EXCERPTED DATA:
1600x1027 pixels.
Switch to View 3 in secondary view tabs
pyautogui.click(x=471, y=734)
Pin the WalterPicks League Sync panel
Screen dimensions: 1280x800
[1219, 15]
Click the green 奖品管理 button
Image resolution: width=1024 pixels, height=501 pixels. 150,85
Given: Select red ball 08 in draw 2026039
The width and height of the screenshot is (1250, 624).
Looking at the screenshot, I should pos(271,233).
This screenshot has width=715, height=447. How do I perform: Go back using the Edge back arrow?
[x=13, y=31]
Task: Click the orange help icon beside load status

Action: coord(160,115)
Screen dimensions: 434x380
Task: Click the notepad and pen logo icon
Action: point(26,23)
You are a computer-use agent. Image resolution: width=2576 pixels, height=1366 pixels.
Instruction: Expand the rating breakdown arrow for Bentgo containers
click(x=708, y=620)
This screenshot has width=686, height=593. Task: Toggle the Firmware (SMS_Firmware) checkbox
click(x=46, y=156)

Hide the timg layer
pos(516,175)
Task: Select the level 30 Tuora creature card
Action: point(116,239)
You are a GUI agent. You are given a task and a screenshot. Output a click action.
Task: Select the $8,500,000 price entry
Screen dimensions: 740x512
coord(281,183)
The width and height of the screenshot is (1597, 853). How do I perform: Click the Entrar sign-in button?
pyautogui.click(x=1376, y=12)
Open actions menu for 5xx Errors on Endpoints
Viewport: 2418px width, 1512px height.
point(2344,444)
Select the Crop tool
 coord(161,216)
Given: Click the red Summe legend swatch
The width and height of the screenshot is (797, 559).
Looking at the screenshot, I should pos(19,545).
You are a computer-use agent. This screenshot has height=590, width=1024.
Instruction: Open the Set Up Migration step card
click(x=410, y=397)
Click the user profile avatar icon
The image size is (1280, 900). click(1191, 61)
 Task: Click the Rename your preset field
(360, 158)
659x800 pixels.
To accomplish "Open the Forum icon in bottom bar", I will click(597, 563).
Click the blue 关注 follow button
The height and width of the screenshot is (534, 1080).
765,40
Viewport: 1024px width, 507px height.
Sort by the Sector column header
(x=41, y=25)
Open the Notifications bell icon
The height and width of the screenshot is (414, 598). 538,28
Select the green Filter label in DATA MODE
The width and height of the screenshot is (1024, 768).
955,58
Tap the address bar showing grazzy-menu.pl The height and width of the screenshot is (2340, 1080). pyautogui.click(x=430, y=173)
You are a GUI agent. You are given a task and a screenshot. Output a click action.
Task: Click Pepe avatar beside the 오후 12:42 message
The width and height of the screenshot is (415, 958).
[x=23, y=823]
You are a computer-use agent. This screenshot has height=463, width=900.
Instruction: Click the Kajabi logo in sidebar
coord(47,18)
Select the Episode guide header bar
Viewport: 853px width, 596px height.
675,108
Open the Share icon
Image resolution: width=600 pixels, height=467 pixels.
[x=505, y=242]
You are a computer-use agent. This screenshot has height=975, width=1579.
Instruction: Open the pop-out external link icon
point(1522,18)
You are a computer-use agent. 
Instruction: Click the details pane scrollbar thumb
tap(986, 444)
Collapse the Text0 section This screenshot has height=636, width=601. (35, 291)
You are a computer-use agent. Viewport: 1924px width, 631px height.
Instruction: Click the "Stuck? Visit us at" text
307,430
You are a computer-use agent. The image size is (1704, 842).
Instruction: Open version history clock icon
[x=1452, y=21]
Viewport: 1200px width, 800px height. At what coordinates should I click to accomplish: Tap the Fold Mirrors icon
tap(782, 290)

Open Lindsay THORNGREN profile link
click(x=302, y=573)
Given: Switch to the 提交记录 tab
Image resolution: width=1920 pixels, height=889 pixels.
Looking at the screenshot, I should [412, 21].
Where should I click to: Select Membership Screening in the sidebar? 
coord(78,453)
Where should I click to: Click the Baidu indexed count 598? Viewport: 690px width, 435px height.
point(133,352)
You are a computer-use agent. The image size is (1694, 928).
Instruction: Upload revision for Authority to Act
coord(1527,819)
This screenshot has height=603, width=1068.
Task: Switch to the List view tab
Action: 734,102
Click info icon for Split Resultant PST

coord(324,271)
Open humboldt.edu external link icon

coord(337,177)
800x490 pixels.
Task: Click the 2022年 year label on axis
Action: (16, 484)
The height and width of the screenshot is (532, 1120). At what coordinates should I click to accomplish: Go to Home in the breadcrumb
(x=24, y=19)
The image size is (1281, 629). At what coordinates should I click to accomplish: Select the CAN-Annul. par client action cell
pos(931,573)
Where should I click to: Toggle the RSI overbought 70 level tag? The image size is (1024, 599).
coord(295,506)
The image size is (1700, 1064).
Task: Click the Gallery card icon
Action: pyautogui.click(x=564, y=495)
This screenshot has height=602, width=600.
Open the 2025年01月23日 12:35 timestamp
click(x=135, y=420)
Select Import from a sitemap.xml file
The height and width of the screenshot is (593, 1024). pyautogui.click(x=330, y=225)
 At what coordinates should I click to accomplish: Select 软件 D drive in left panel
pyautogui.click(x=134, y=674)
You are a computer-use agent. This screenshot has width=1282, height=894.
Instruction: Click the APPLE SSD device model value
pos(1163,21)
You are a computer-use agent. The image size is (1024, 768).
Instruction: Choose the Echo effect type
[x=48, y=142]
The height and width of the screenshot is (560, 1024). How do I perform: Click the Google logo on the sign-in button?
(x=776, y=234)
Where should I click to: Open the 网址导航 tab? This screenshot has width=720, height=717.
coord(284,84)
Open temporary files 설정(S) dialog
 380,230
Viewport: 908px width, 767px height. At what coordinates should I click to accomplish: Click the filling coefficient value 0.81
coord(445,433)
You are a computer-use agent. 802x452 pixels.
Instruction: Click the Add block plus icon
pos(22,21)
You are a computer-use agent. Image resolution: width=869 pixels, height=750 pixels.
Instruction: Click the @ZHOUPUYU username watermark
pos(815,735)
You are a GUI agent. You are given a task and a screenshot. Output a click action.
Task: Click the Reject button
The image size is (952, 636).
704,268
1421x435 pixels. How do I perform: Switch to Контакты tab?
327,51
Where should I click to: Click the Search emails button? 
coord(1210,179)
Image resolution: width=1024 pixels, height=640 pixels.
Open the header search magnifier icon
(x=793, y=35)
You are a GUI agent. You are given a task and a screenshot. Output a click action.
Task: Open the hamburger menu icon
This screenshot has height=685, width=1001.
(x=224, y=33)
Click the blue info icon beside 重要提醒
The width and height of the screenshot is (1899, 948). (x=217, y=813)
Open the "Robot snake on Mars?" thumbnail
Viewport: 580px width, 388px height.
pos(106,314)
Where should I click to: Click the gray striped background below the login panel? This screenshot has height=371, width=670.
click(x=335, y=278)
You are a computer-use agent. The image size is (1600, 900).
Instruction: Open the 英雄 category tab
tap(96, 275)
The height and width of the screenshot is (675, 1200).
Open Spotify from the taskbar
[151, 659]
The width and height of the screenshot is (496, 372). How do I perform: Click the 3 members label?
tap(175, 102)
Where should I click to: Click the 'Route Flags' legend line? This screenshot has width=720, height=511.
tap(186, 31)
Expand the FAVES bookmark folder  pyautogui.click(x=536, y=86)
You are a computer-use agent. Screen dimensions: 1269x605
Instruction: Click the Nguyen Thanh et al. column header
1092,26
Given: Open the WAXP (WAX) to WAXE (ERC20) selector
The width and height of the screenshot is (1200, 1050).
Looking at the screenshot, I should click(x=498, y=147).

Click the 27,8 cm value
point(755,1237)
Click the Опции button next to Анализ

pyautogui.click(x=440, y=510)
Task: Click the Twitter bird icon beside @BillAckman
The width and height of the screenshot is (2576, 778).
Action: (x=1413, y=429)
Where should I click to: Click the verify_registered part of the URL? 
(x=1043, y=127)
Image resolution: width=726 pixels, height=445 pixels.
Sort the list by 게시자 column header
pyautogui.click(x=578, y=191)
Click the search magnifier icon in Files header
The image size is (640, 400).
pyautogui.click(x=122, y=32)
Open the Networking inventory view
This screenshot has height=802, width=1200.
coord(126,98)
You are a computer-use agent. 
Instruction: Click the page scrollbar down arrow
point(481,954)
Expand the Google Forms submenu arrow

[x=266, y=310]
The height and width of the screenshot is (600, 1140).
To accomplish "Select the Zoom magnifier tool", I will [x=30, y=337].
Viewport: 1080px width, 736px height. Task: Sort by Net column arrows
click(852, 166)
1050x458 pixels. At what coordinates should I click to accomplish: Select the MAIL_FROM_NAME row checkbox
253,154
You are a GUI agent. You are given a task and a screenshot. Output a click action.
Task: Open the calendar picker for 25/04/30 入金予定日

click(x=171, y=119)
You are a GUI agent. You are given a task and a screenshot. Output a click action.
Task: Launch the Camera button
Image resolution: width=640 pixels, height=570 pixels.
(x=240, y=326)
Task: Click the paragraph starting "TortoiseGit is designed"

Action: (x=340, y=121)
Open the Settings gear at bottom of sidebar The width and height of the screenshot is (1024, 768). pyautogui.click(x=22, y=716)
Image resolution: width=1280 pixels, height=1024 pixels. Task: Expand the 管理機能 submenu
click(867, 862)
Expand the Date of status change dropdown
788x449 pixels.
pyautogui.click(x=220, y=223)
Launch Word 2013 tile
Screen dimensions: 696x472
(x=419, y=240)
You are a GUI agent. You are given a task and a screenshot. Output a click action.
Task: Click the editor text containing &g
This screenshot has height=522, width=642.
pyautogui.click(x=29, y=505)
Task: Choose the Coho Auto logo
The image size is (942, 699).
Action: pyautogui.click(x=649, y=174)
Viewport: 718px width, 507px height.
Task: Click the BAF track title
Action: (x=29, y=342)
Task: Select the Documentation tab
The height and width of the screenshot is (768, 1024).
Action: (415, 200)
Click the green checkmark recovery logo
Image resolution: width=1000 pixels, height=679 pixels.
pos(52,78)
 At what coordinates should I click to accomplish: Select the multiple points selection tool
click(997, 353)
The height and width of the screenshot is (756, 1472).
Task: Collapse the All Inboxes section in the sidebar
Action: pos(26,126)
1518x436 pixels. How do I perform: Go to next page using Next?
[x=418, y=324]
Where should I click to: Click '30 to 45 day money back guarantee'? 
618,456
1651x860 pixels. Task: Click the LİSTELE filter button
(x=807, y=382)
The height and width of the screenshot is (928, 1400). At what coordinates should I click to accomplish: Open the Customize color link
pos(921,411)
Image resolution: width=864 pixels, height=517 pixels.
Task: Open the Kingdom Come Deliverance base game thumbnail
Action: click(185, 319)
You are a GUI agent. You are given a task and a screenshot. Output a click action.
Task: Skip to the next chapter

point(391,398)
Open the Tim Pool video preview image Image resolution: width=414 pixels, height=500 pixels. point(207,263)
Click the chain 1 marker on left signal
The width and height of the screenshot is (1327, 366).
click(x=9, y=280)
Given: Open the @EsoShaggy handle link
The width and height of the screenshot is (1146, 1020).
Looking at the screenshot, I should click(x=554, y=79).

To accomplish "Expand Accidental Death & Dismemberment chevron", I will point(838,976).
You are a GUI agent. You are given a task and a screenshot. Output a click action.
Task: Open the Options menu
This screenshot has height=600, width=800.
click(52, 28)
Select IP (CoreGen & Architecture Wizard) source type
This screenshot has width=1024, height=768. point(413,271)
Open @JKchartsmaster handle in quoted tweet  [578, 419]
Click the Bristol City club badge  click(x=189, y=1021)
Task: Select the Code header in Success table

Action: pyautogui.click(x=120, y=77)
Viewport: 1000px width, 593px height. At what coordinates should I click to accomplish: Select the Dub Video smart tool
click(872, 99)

PROBLEM TO WORK ON:
Exactly the lines from the one containing "Open @JKchartsmaster handle" through the end of the records should be reproduced, and no others.

SOLUTION:
Open @JKchartsmaster handle in quoted tweet  [578, 419]
Click the Bristol City club badge  click(x=189, y=1021)
Task: Select the Code header in Success table

Action: pyautogui.click(x=120, y=77)
Viewport: 1000px width, 593px height. At what coordinates should I click to accomplish: Select the Dub Video smart tool
click(872, 99)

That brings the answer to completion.